**Exercise requirements**
Return the lines below that contain the word "from".

**Data listing**

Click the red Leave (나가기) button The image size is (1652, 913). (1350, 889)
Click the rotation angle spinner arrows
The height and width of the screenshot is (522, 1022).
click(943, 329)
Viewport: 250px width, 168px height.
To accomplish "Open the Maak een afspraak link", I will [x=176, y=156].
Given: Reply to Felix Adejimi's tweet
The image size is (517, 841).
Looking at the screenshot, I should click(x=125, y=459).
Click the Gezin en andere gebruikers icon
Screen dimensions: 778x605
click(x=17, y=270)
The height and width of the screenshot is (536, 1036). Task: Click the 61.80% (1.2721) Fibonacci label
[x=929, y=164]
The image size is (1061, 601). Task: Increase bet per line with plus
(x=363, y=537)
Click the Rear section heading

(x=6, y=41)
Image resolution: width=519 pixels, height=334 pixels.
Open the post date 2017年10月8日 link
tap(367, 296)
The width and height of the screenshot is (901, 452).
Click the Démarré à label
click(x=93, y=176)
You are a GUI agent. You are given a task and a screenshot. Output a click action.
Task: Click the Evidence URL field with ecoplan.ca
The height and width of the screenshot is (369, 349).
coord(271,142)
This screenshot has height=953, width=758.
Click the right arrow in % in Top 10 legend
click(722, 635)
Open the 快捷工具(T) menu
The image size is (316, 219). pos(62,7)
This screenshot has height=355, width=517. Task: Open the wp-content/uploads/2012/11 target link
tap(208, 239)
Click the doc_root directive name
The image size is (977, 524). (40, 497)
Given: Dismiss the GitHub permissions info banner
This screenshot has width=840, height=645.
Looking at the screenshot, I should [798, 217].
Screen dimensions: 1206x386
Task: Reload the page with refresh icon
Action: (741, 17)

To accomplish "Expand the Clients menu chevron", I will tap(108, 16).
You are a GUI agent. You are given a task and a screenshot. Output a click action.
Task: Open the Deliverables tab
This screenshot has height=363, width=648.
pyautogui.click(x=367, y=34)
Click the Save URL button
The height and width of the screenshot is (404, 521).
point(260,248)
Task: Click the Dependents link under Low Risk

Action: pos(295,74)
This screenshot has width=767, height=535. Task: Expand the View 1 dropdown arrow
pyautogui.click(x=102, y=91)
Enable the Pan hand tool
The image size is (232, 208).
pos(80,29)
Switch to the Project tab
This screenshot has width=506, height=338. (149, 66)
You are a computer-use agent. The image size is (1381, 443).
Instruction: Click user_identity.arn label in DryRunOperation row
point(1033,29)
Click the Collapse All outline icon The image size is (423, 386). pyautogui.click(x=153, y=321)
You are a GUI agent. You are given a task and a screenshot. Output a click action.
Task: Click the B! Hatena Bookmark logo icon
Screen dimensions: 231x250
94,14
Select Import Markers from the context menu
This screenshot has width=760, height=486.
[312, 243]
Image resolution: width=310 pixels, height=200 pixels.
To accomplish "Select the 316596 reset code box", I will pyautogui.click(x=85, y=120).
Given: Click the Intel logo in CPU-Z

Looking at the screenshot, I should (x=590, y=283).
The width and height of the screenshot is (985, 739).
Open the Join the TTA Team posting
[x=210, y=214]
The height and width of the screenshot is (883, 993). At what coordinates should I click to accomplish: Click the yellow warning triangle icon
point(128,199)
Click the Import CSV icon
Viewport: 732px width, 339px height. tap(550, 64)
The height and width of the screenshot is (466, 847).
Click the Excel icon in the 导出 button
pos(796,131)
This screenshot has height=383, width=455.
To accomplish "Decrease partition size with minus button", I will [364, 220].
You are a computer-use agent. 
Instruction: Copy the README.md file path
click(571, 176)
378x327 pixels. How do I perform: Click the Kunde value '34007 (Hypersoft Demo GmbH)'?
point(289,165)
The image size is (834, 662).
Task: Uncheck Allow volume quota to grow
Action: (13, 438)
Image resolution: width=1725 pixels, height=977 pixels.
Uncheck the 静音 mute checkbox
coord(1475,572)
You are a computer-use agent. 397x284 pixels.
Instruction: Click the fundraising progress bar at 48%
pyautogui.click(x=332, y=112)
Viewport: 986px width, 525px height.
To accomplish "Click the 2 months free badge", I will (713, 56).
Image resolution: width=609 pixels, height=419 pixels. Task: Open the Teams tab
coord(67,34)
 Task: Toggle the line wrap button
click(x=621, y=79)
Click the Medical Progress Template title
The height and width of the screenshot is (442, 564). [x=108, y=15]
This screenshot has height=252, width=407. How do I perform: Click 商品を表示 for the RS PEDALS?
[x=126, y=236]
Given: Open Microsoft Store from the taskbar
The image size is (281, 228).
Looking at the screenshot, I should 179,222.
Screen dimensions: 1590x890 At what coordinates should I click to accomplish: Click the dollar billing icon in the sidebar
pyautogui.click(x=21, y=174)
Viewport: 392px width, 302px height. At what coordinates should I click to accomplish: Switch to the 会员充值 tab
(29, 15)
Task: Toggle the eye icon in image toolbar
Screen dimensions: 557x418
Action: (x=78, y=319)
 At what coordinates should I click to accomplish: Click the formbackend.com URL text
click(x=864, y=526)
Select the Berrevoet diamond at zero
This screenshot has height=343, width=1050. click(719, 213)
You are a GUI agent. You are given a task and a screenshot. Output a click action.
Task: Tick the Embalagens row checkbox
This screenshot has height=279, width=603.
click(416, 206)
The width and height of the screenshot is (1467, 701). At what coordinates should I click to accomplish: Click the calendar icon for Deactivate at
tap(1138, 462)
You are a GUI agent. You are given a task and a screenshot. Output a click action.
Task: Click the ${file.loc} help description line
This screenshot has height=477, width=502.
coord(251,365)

**Exercise response**
Select Import Markers from the context menu
Given: Open Microsoft Store from the taskbar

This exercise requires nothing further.